Warhol truly was one of those “only in America” stories.
A visionary artist, Warhol gained fame by depicting our ordinary world as art. With paintings like his legendary Campbell’s Soup Cans and the Marilyn Diptych, he took objects and people that were familiar and made them appear extraordinary. It was a trick he first perfected on himself, clawing his way up from ordinary beginnings to become one of the most celebrated artists of the 20th Century.
I have always felt a great affinity for Warhol. We both came from working class families and attended public schools. And while I am nowhere near the artist he was, I find myself inspired by his journey from ordinary obscurity to becoming one of the greatest American innovators in the art world.

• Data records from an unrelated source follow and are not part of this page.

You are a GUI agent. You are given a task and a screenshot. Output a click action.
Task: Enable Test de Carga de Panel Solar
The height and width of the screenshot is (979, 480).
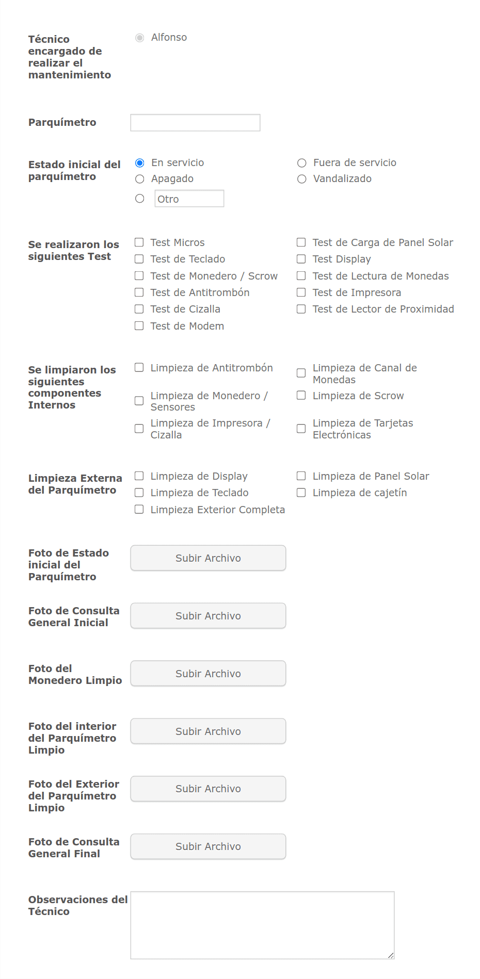tap(301, 242)
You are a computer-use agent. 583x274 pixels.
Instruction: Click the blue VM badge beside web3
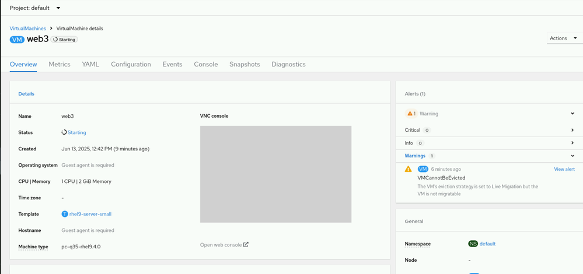coord(17,39)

Warhol was born in Pittsburgh, Pennsylvania in 1928, the second son of Slovakian immigrants and blue-collar workers, whose first child died before they came to the U.S. At the age of eight, Warhol was bedridden for months with a rare neurological disease called corea. His mother, a skilled artist who worked as an embroiderer, gave him drawing lessons. It would be his first art instruction — but not his last. Warhol took free art classes at the Carnegie Institute while attending public school in Pittsburgh.
Warhol’s father, who worked in a coal mine, also encouraged his artistic ambitions. He decreed in his will that his savings should go to Andy upon his death to be used in his art education. He passed when Andy was 14, and his savings went to sending Andy to Carnegie Mellon University for a bachelor’s degree in Fine Art.
Like Andy Warhol, I, too, was born and raised in the blue-collar world. I was raised by a single mother, with help from my grandmother and grandfather, who was an auto worker. Like Warhol, I took advantage of every opportunity to better myself and accomplish my goals of becoming an entrepreneur and leader. And, like Warhol, I took advantage of every opportunity afforded me to achieve my dreams.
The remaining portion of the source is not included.